[WHAT IS ASKED] Rewrite everything in the material from the line containing "Task: Choose SAR" down to the line containing "Action: click(247, 577)", both included, and keep the requests as they are. Multiply the click coordinates in the answers by 2.5, round them to whole numbers with halves going up, and leave the pictures out.

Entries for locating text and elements
^^^^^^^^^^^^^^^^
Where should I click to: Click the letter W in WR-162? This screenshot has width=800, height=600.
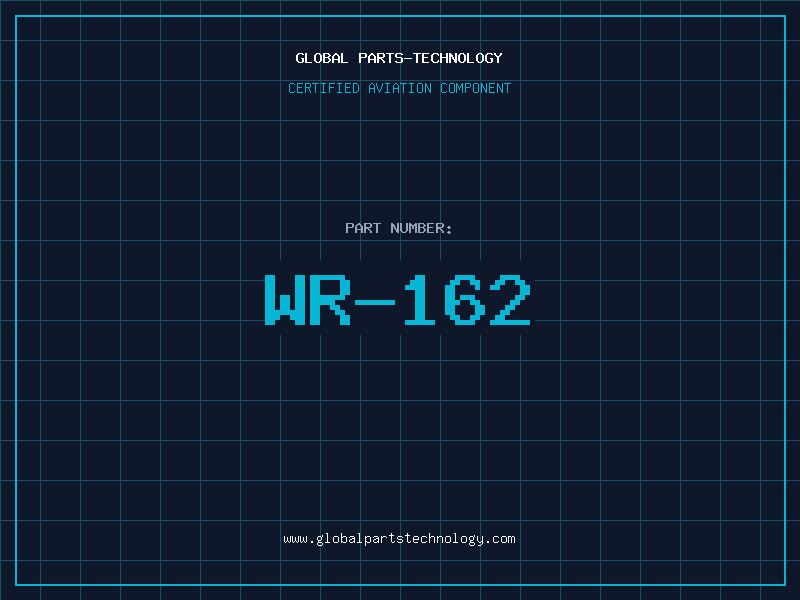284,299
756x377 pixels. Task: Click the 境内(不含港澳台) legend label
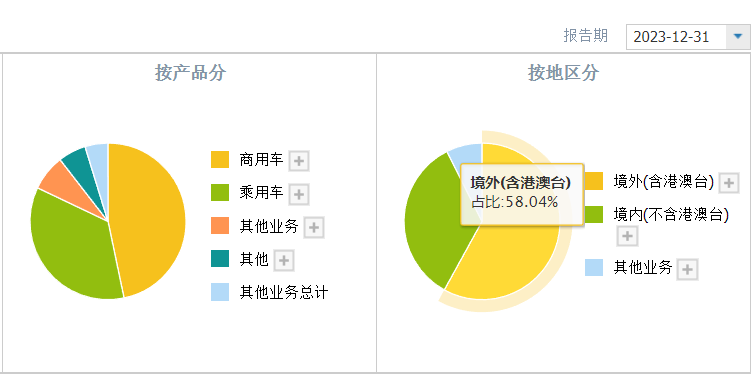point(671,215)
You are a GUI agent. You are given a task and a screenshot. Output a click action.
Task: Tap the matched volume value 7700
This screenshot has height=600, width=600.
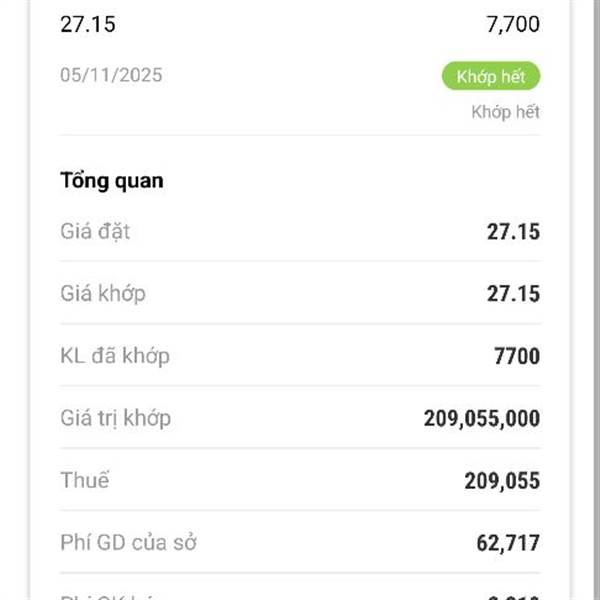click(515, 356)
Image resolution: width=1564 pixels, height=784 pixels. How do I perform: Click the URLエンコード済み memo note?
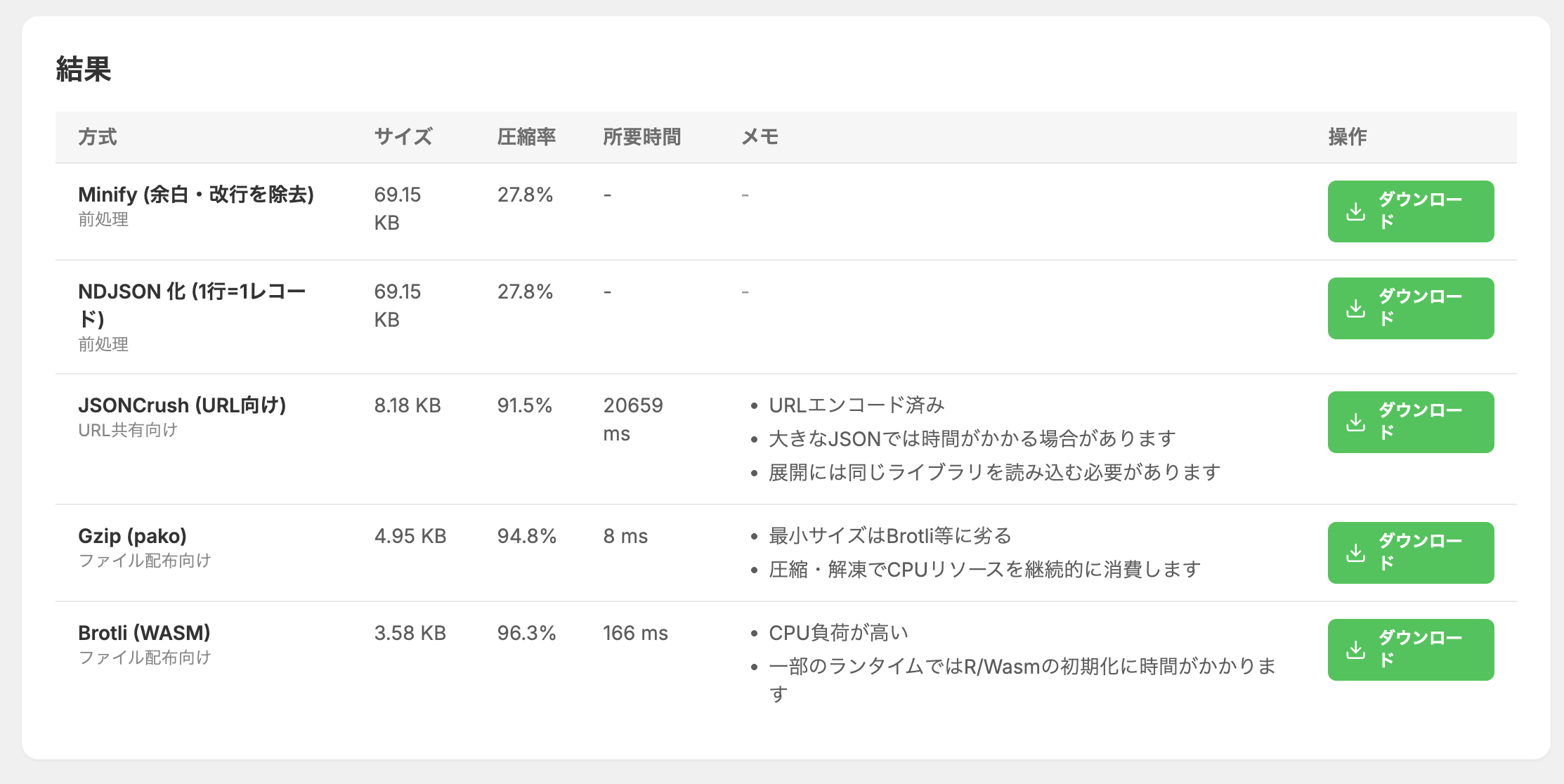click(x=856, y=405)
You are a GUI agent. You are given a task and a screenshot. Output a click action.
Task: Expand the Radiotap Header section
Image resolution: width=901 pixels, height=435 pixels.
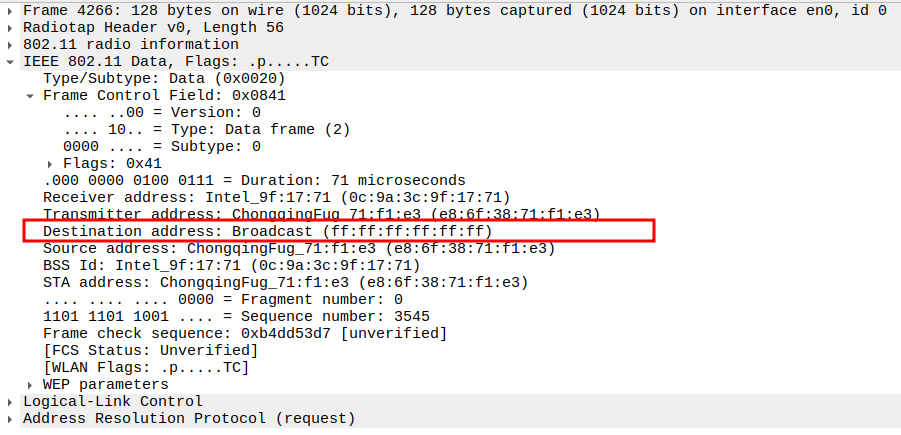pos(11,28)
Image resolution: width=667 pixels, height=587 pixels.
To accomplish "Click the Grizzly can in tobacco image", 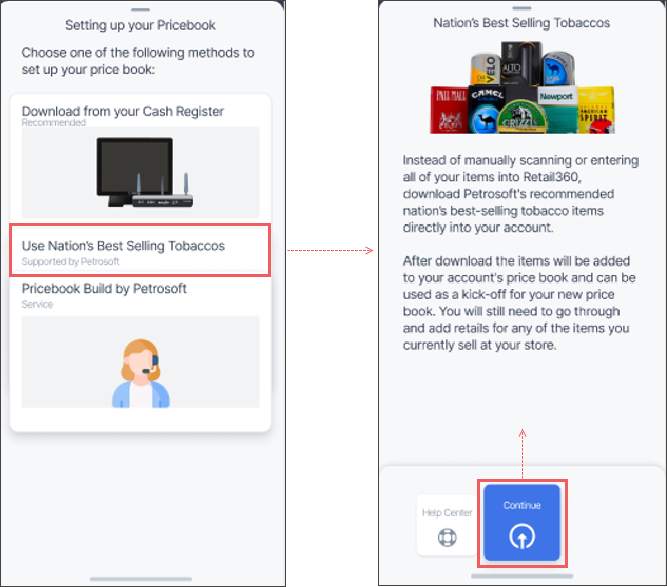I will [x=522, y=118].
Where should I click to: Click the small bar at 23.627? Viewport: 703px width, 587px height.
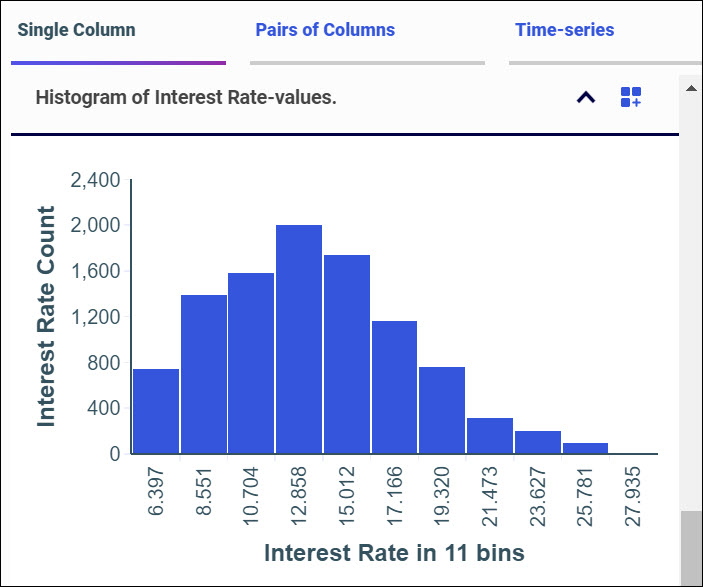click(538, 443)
^^^^^^^^^^^^^^^^
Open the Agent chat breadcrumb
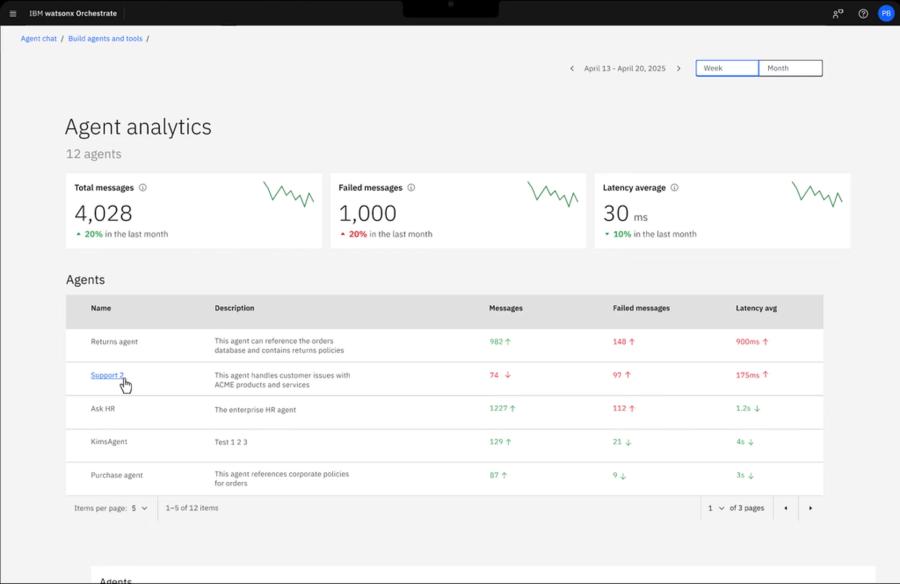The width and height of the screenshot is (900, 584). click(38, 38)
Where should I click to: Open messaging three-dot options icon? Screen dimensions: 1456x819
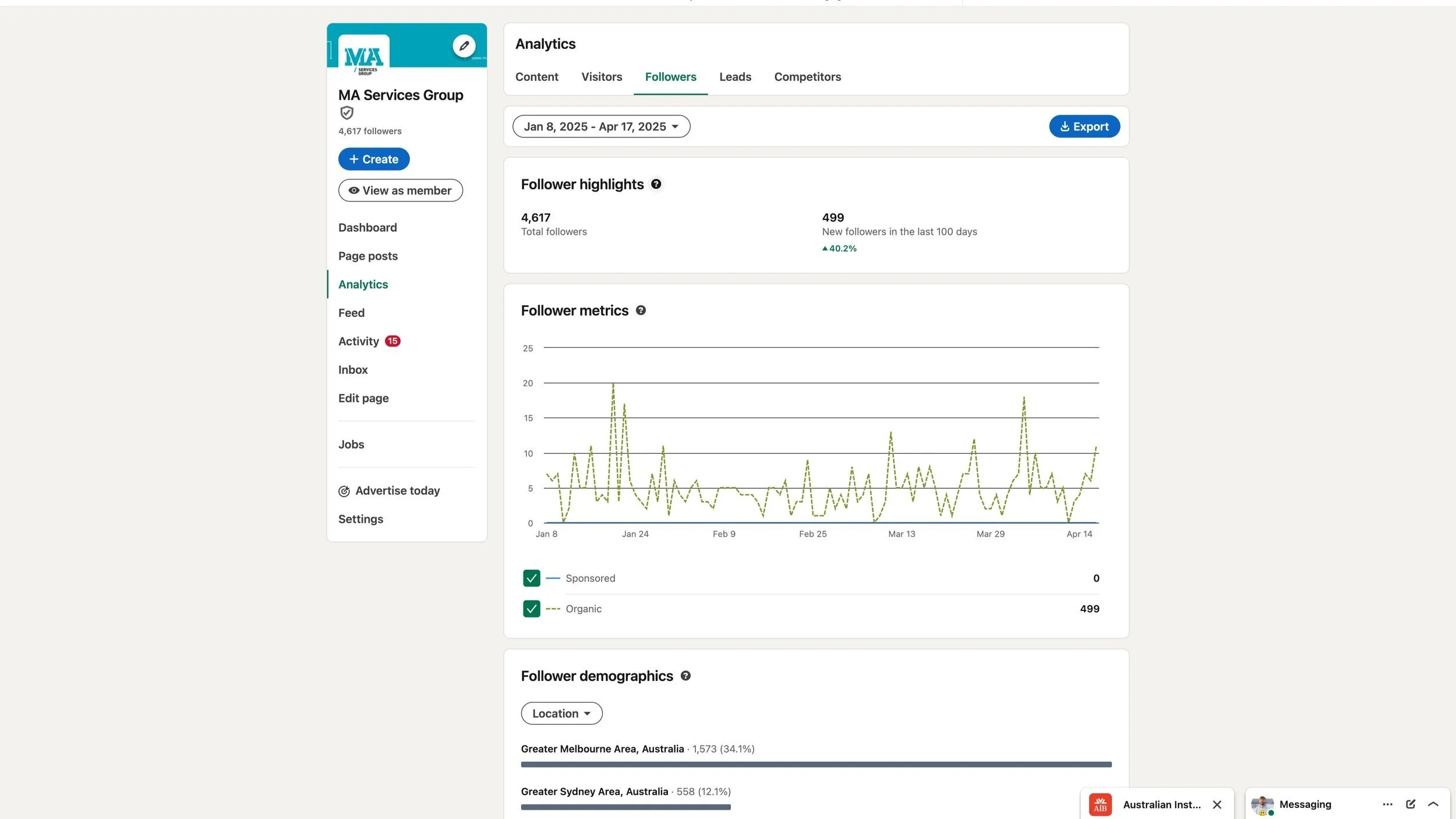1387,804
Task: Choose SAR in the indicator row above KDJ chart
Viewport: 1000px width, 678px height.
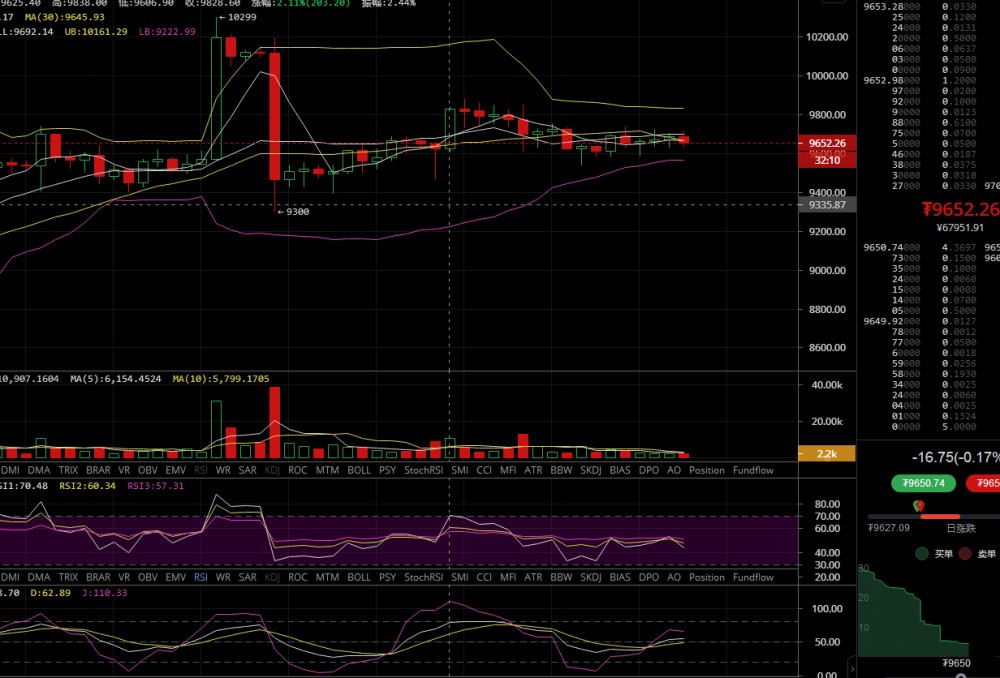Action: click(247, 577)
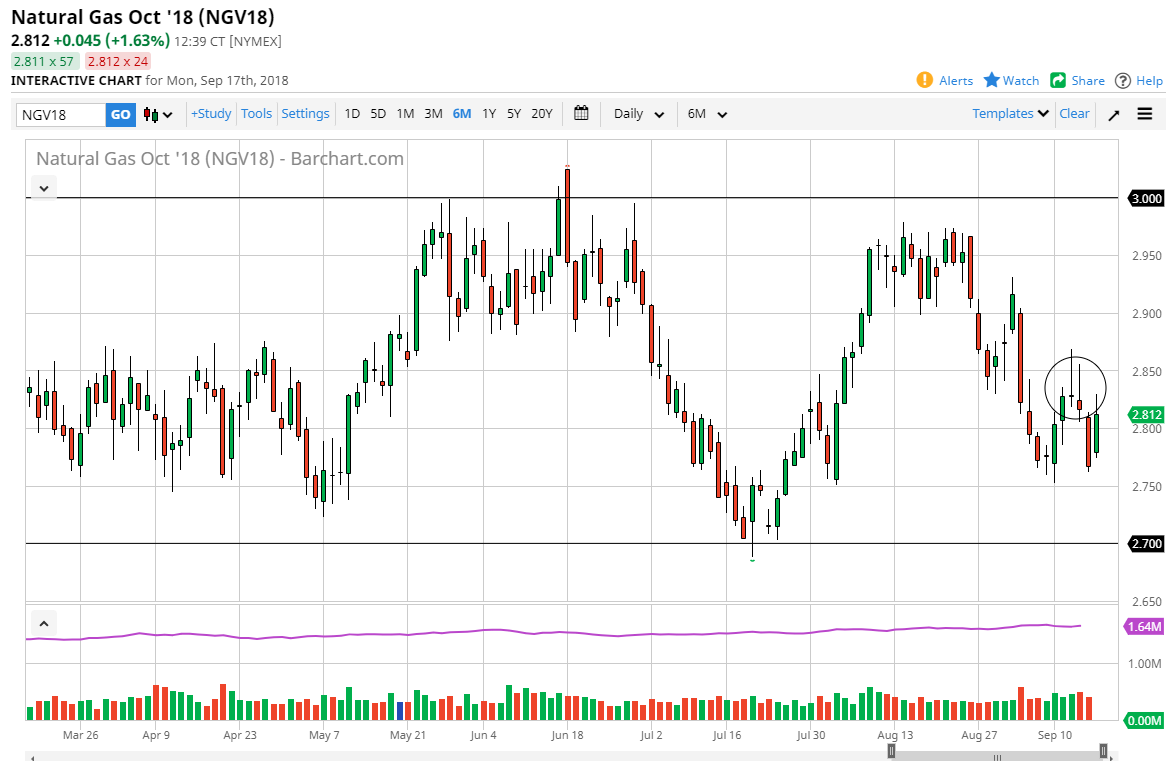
^^^^^^^^^^^^^^^^
[TASK RESULT]
Task: Choose SAR in the indicator row above KDJ chart
Viewport: 1000px width, 678px height.
Action: click(618, 1443)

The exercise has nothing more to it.